Корабельный священник шмыгает носом от радостного возбуждения, обнимает Турденшолда, кланяется женщине с Кустерских островов и говорит:
- Э, да что мне шведы - та, на кого я желал бы посягнуть моим единственным оружием, стоит рядом с командором.
Они с Турденшолдом громко и раскатисто хохочут.
Корабль слабо кренится.
Эллен бежит на свое место на носу, здесь есть опасные подводные камни, она обязана благополучно провести корабли в залив. Турденшолд смотрит на Каспара Брюна, вопрошая без слов. Священник кивает.
- Стало быть, взяли они его?..
- Взяли.
Берега по сторонам пролива голые, к ним жмутся обветренные островки, на одном островке стоит, уставясь на суда, барашек. Людей не видно. Фрегат "Белый Орел" поскрипывает такелажем - словно ропщет при мысли о грозящих ему разрушениях. Но сейчас корабль лебедем, лебедем скользит через волны, почти незаметно повинуясь рулю и знакам Эллен. Слева в одном кабельтове прячется под водой камень, но они спокойно проплывают мимо, минуя опасное место. За фрегатом идут галеры, за ними на буксире оба низких неповоротливых лихтера. Гребцы искусно работают веслами, оставляют в стороне подводный камень, идя в кильватер "Белому Орлу". Вот уже только "Борзый" остался, под командой утопленника Гриба, за которым не числится ни одной промашки на море и ничего толкового на суше.
Он тоже минует камень.
Теперь пора расставаться с Эллен, говорит себе командор.

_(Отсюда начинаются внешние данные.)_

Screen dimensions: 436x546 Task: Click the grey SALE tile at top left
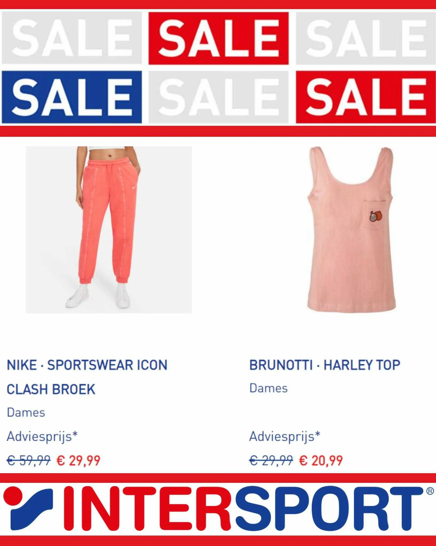[x=72, y=38]
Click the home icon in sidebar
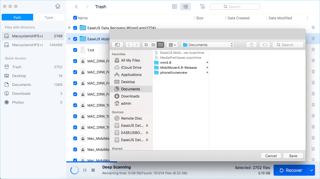320x179 pixels. tap(57, 5)

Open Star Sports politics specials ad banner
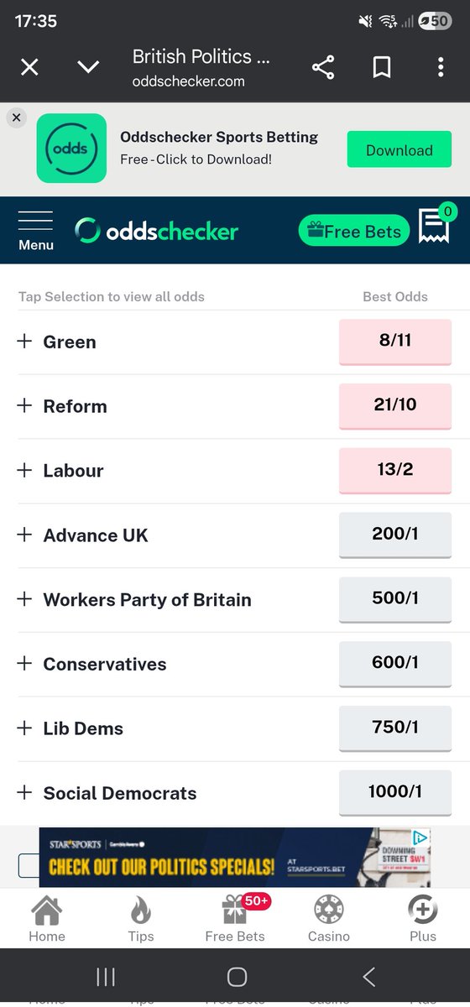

Он говорит себе это, поднявшись по вантам и озирая сверху палубу с хлопочущими матросами. Босые, голова повязана платком, они трудятся без передышки, готовя корабль к жестокому бою. Он знает: сейчас то же происходит на всех судах его отряда, взбудораженные матросы и солдаты ощущают внутренний трепет, бегущую в жилах кровь и отчаянно чертыхаются, заглушая пронизывающий утробу страх перед тем, что их ждет. А тут еще на борту фрегата - женщина.
В памяти возникает все, что слышано им за многие годы про женщин и про корабли. Бывает, вынырнет вдруг перед носом корабля страшная утопленница, предвещая крушение и смерть в пучине… Или еще: вздумает какой-нибудь матрос напялить на себя юбку и прикрыть лицо подолом, чтобы товарищи приняли его за женщину, - того и гляди, на лоцмана найдет помрачение, и корабль напорется на мель в ясную погоду. Смерть на море часто являлась в образе женщины. Говаривали также, если приснится капитану, будто собственная жена, лежа рядом, сверкает желтыми клыками в злой ухмылке, в тот же день пойдет его корабль ко дну.
До этого часа он старался не думать, чем грозит присутствие на борту Эллен Брюнхильдсдаттер Кустер. Она принесла известие, что вражеские суда стоят в Дюнекилене, и она знает фарватер, ведущий в залив. Но две мысли точат его душу. Вдруг она на самом деле шведская лазутчица? Хитрая, коварная, готовая предать его и всех, не исключая собственного брата?.. Не обещана ли ей сумка серебра, если она наведет на погибель Грозу Каттегата? А хоть бы и не так - нет ли тайного предзнаменования в том, что известие о шведской флотилии доставлено ему женщиной? Не ждет ли его поражение, не слетит ли с плеч его собственная голова за то, что он действует без приказа? Весть о том, где находится враг, принесла женщина. Не ухмыльнулась ли она ему злой ухмылкой, обнажив желтые клыки?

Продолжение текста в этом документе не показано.